Your instructions. Rewrite the rows from the line containing "Task: Add a hyperlink via link icon" through the end of the rows, keeping the requests and raising every coordinate in the answers by 62.

··· Records shown ···

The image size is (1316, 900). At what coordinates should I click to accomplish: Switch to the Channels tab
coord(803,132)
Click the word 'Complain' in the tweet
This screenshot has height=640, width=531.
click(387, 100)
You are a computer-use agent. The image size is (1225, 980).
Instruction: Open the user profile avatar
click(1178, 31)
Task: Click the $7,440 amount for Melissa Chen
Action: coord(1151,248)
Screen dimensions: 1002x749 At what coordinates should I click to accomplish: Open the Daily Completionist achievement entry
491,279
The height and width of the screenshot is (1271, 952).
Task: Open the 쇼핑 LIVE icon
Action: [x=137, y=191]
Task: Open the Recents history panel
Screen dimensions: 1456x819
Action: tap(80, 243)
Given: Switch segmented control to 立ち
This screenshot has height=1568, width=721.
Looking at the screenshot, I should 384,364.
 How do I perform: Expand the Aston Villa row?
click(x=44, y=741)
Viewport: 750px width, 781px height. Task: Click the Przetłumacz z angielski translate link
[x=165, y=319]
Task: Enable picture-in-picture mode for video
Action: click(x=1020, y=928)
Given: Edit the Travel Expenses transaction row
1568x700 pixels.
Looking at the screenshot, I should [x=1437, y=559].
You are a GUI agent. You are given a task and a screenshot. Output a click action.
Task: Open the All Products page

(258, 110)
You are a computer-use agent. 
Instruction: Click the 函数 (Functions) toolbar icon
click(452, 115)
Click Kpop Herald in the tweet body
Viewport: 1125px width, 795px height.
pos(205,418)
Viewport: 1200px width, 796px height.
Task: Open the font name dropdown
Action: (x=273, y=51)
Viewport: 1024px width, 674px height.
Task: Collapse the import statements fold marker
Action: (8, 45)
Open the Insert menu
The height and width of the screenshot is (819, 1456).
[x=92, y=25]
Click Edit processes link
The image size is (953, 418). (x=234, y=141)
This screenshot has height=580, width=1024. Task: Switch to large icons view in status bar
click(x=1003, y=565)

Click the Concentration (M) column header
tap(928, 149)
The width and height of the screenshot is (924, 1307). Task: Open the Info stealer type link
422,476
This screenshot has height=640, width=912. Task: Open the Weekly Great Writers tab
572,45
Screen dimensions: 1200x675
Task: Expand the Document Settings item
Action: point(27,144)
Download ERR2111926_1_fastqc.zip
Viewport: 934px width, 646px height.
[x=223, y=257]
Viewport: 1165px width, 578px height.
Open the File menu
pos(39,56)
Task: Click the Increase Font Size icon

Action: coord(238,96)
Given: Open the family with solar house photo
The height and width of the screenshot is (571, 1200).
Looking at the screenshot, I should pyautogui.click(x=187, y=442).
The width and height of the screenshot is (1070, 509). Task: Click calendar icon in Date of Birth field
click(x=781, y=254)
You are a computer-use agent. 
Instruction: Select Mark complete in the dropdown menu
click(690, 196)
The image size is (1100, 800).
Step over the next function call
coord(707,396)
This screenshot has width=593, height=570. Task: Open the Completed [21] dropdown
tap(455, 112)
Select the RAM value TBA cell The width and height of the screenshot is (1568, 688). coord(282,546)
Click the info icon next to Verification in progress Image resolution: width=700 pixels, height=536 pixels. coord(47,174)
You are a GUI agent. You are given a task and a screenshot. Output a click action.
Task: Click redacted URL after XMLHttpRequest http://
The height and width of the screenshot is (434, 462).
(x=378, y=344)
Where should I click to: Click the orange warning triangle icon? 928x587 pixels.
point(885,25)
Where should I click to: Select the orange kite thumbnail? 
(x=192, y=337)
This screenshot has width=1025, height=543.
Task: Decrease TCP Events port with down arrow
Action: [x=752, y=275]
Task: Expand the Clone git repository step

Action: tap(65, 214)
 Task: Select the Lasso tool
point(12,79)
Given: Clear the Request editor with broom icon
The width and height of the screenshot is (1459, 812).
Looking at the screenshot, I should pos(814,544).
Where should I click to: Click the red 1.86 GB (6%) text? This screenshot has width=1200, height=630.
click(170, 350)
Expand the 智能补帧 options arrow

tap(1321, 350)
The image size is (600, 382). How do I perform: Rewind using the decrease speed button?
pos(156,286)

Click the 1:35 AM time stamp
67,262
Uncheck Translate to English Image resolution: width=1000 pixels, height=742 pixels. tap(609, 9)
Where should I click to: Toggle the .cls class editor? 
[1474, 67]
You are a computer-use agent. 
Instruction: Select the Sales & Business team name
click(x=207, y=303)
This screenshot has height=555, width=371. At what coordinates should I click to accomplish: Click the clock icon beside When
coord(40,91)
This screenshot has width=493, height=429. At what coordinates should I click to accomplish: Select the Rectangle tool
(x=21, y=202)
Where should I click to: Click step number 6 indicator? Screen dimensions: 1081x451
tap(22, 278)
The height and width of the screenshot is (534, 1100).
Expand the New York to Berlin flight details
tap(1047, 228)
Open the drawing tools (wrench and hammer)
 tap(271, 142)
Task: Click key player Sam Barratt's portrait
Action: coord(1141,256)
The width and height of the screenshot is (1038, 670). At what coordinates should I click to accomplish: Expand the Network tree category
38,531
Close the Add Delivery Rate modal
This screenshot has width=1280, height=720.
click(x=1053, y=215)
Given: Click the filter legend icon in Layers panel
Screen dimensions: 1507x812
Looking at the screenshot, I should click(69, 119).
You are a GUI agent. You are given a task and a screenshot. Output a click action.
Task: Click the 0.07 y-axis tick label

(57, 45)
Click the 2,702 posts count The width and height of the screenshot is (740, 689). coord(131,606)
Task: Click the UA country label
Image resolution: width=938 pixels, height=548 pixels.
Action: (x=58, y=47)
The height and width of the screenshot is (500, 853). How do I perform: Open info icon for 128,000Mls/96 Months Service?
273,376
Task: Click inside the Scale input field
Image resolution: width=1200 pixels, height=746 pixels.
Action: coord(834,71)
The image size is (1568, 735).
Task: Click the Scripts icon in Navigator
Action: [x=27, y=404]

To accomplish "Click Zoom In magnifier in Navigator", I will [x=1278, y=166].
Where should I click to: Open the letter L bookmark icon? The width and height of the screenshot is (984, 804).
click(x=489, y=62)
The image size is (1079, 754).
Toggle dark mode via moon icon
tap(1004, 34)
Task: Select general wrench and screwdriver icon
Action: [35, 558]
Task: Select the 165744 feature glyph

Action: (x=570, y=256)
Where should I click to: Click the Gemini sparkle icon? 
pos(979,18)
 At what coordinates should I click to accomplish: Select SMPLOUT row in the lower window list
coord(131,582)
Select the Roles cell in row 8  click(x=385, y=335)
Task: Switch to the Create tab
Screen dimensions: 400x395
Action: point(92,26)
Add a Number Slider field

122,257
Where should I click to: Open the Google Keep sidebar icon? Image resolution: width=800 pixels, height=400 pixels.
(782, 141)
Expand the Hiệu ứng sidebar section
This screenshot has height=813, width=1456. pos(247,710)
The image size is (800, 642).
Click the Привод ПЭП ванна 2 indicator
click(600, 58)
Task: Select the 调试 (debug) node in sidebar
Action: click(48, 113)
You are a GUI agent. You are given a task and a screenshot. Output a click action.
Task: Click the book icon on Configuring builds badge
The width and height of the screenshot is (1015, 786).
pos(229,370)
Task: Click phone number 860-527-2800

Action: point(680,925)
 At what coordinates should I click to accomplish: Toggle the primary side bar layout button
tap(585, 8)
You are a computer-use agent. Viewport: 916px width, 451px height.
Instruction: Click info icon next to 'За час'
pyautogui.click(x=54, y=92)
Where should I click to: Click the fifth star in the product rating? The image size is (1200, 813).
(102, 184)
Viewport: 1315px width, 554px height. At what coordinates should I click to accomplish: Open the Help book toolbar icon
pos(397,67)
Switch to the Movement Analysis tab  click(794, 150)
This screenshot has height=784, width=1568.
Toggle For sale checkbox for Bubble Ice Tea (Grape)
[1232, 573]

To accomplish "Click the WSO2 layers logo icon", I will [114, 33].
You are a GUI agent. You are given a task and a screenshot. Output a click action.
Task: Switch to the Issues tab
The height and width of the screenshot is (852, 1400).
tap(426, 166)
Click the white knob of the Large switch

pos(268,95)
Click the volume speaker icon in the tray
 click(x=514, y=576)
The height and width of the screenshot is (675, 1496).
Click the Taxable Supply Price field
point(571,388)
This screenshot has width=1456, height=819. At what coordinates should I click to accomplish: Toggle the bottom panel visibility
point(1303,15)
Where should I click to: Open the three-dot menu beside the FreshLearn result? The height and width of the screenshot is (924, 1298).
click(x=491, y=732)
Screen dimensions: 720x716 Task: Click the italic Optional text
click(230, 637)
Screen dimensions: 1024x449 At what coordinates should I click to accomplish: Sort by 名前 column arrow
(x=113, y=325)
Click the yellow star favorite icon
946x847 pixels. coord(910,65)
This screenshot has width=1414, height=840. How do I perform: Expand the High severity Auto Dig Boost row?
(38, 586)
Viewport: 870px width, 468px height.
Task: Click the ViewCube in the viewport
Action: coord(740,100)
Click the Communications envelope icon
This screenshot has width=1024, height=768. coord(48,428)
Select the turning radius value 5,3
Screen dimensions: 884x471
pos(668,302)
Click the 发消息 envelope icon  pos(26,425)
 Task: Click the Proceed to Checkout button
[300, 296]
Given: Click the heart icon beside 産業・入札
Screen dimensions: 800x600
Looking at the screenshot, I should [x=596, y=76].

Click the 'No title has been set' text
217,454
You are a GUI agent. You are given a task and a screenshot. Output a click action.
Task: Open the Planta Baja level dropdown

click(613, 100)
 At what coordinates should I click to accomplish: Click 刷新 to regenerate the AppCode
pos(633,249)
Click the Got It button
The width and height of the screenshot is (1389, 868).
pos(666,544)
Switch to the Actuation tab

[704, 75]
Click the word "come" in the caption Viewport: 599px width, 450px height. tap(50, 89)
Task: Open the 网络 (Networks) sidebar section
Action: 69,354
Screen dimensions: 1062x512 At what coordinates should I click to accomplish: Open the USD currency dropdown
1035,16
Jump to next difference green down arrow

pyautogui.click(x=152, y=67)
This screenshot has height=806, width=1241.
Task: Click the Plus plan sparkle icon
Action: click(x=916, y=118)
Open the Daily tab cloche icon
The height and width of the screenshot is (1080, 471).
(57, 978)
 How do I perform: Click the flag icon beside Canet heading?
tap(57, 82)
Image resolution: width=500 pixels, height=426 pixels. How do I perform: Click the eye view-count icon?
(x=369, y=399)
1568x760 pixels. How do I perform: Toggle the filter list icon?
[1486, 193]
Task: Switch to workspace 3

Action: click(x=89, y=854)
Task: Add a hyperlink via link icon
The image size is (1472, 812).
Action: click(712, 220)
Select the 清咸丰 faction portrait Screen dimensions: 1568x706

···

Written answer.
Task: Add a hyperlink via link icon
The image size is (1472, 812).
Action: click(774, 282)
Select the 清咸丰 faction portrait Screen dimensions: 1568x706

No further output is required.